I prescribe Suboxone in Primary Care
- bonniehvelez
- Dec 6, 2020
- 2 min read
Updated: Sep 24, 2021
There were 561 drug overdose deaths in Maryland during the first quarter of 2020.
I remember watching Panic in Needle Park in the 70's. It was a haunting depiction of heroin addicts living on the streets of NYC. I also remember my parents explaining that it was a movie about "junkies" in the city, and so it was of no concern to us out here in rural Maryland.

At the time, I thought it was odd my parents weren't more concerned about people in the city. Little did they know 30 years later, their own grandson would be an addict in rural Maryland. In the 1970's, overdose panic stayed in the cities. Now, however, overdose panic is in the backyard of every rural community throughout the country. Just one month after my son went into rehab in 2015, a neighbor just up the street found his daughter dead with a needle in her arm.

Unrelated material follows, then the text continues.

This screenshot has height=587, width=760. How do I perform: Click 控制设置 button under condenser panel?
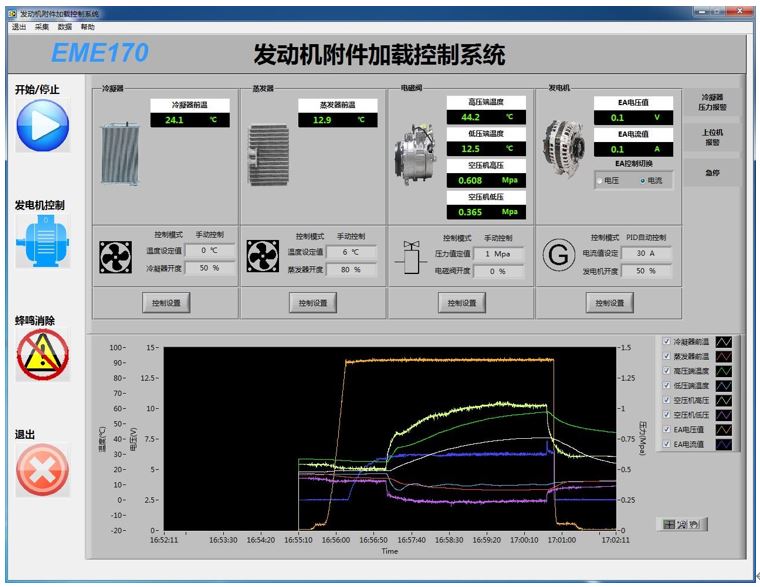[165, 303]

While urban areas have a significant amount of resources for people battling addiction, rural areas are often devoid of treatment. Because of the spread of opiate addiction into rural communities, primary care practices are now encouraged to provide medication assited treatment in the form of Suboxone in order to curb cravings for opiates and save lives of those battling opiate addiction.

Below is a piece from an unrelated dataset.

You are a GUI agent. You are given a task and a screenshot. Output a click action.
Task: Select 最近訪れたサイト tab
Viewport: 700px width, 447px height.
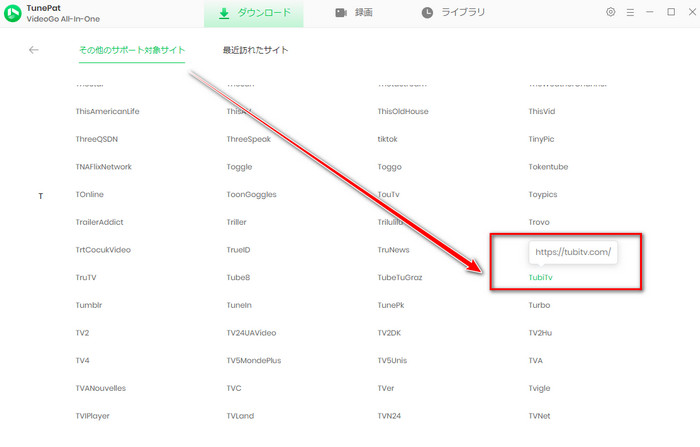click(x=256, y=50)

For the past two years I have been prescribing Suboxone as a part of my primary care practice on the Eastern Shore. I currently have a panel of 75 patients, the physician I work with has about 100. Together we manage them as a team. The process is both challenging, and rewarding. While I've had to discharge a few patients who are not a good fit for Suboxone, I've also had the rewarding experience of providing much needed care to some of the most vulnerable members of my community.
All in all, most of our patients are hard-working men and women, who are happy to have a primary care provider who is able to prescribe their Suboxone as well as their lisinopril and lipitor. These people are not criminals, they are sick.